Nel film di YouNuts troviamo pure un ruolo femminile importante, quello della determinata Miriam (Alessandra Mastronardi): nel film di Fondato erano tutti maschi e l’unica ragazza è la bella e dolce trapezista di cui s’innamora Terence Hill, che l’aiuterà a salvare il luna park dalla furia distruttiva dei mafiosi. Insomma, nel 2022 la donna non è più tenera, inerme e bisognosa di protezione maschile, ma una tostissima, che partecipa attivamente alla resistenza contro il malvagio signorotto. Va benissimo, le donne sono davvero così, ma se in questo film ci lasciate uno scanzonato principe azzurro come Terence Hill non dispiace affatto, eh. Se esiste un uomo come quel Kid per lui torniamo volentieri ad essere le fanciulle indifese della situazione – sebbene la trapezista del film fosse tutt’altro che una svampita, va detto.
Più che un remake si tratta quindi di un reboot, che, volendo proprio girarla a tributo, poteva francamente essere presentato in tanti altri modi, ma non certo con lo stesso titolo o ricercando un’inefficace somiglianza tra attori. YouNuts, registi di belle clip musicali (“Se piovesse il tuo nome” di Elisa; “Morirò da re” di Maneskin; “E’ sempre bello” di Coez; “Maradona y Pelè” di The Giornalisti), avevano tutti i numeri per farlo senza gettarsi lancia in resta in un’impresa quasi suicida.
Già all’apparizione del trailer, i fan di Bud e Terence si sono ribellati invitando persino a boicottare le sale. In molti il film non lo vedranno, compresa la sottoscritta. Da chi invece lo ha fatto nelle anteprime di questi giorni, trapelano in grande maggioranza commenti ultranegativi, alcuni al limite del linciaggio. Il superstite della fantastica coppia vera, Terence Hill, finora tace e non è un buon segno.
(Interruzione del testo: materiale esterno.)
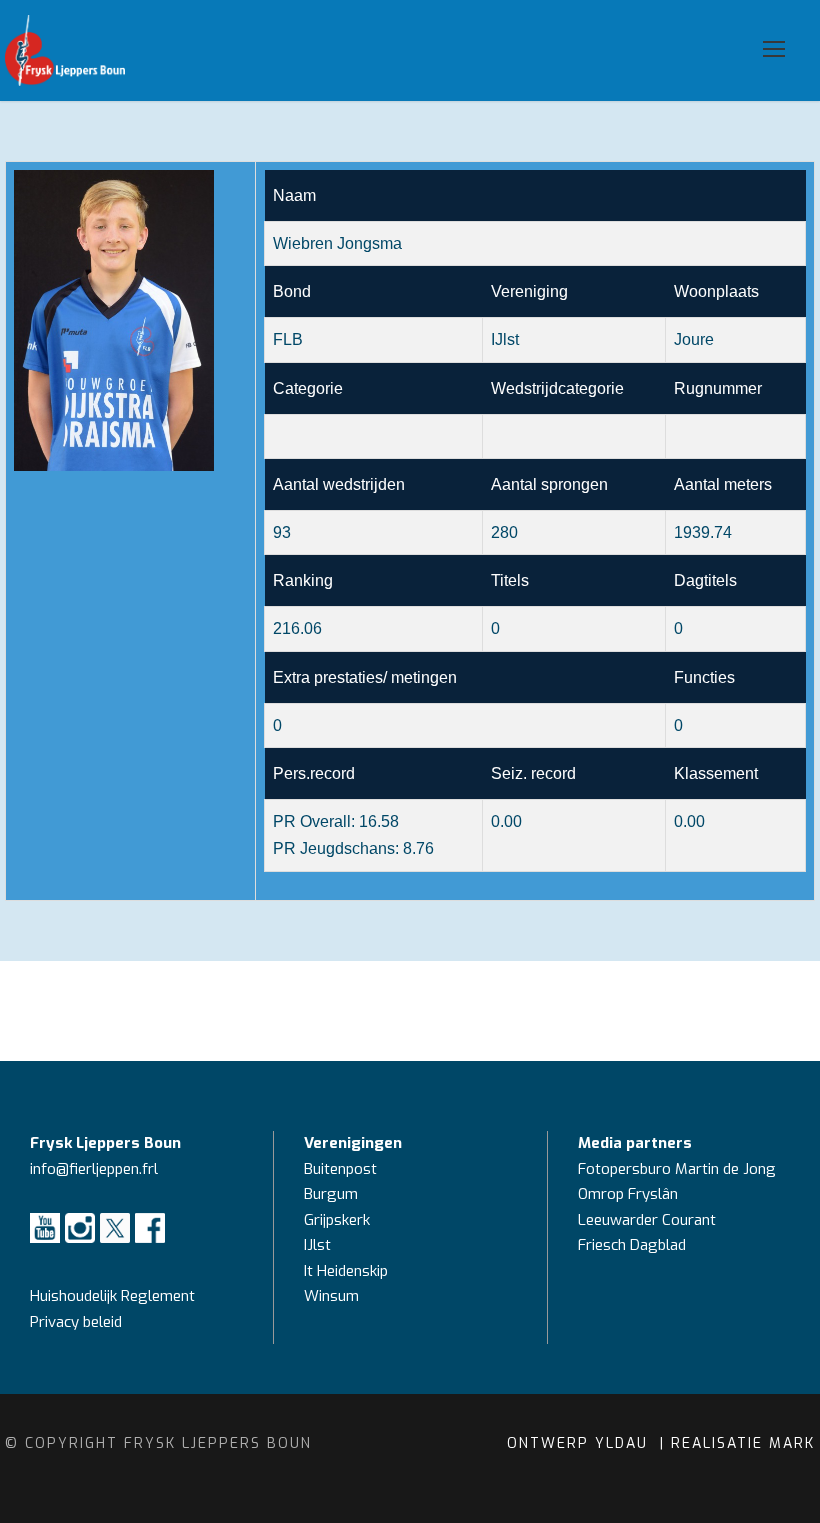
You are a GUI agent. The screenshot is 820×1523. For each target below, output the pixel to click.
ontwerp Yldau (580, 1443)
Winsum (331, 1296)
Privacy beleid (76, 1322)
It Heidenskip (346, 1271)
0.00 (689, 821)
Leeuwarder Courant (649, 1220)
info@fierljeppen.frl (94, 1169)
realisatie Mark (743, 1443)
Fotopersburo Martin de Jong (677, 1169)
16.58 (379, 821)
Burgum (331, 1194)
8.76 (418, 848)
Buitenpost (340, 1169)
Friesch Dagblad (634, 1245)
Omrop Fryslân (630, 1194)
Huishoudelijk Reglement (114, 1296)
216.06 (297, 628)
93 (282, 532)
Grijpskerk (337, 1220)
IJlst (317, 1245)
Una considerazione (pregiudiziale sì, concedetelo) però possiamo ugualmente farla prima della visione. Il film di Marcello Fondato resta praticamente perfetto, nei minimi dettagli (il direttore d’orchestra, il killer violinista, la sala da ballo e il locale della sfida birra e hot dog… quanto meraviglioso vintage). E senza l’inarrivabile scena del coro dei pompieri quello non sarà mai “Altrimenti ci arrabbiamo”. Se non può più dirlo Bud, lo facciamo noi a gran voce al posto suo che «siamo già arrabbiati».